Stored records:
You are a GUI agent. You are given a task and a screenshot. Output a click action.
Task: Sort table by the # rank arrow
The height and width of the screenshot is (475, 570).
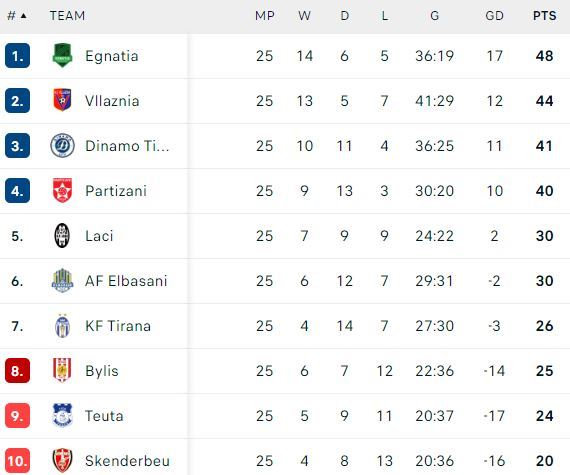pyautogui.click(x=24, y=16)
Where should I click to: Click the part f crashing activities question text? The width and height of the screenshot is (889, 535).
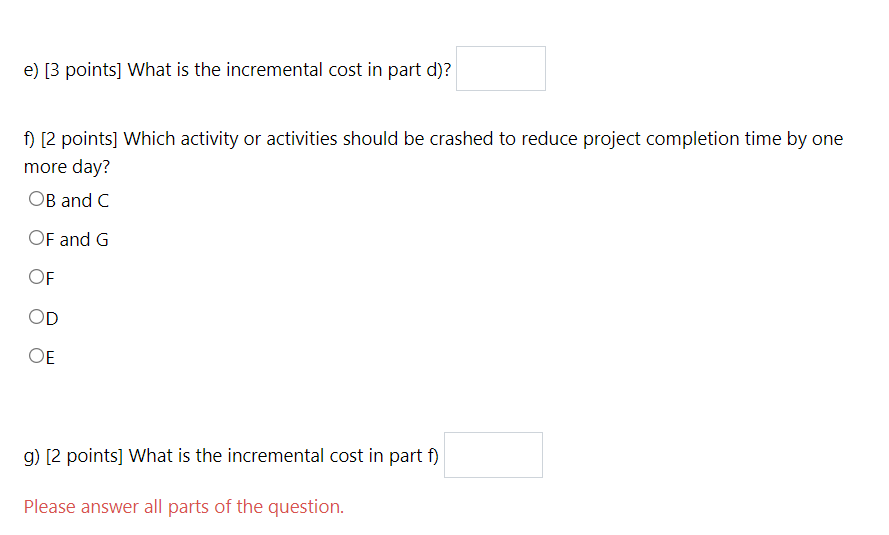click(x=433, y=152)
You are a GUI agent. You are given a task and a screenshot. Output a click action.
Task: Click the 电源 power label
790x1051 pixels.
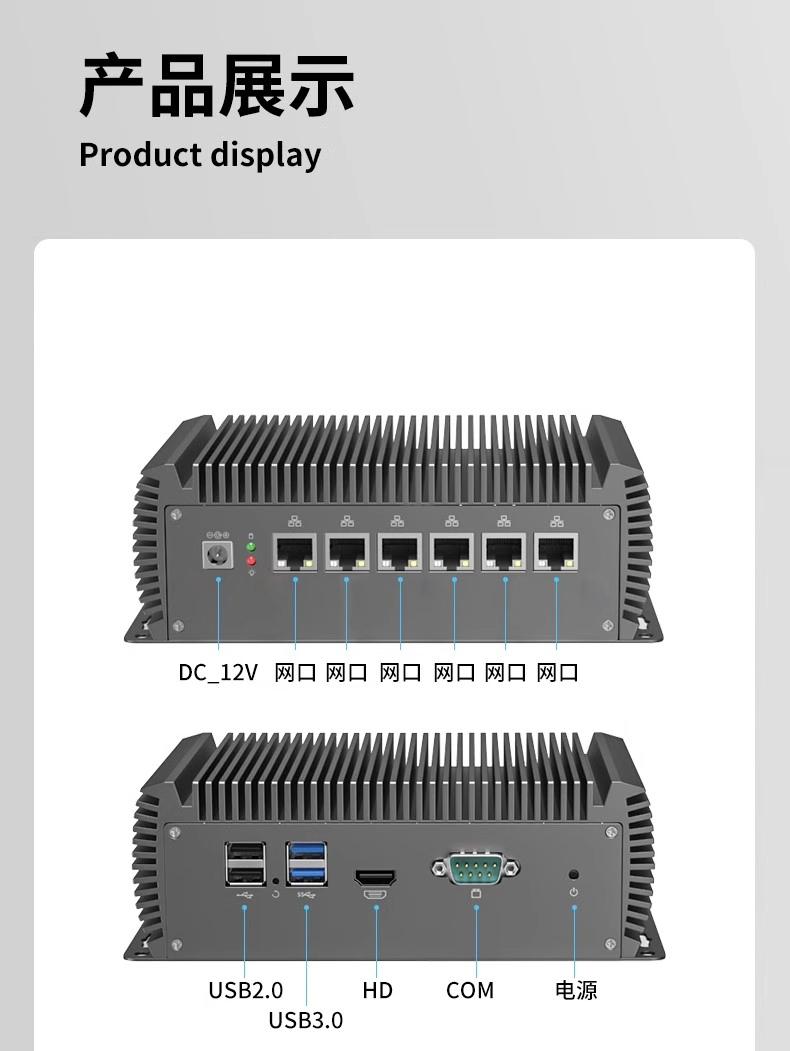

EXERCISE AIM: Excluding pictures, print all lines above exactly.

RESPONSE:
You are a GUI agent. You are given a task and a screenshot. Output a click action.
Task: Sort table by the # rank arrow
The height and width of the screenshot is (475, 570).
pyautogui.click(x=24, y=16)
Where should I click to: Click the part f crashing activities question text? The width and height of the screenshot is (889, 535).
click(x=433, y=152)
You are a GUI agent. You are given a task and a screenshot. Output a click action.
Task: Click the 电源 power label
790x1051 pixels.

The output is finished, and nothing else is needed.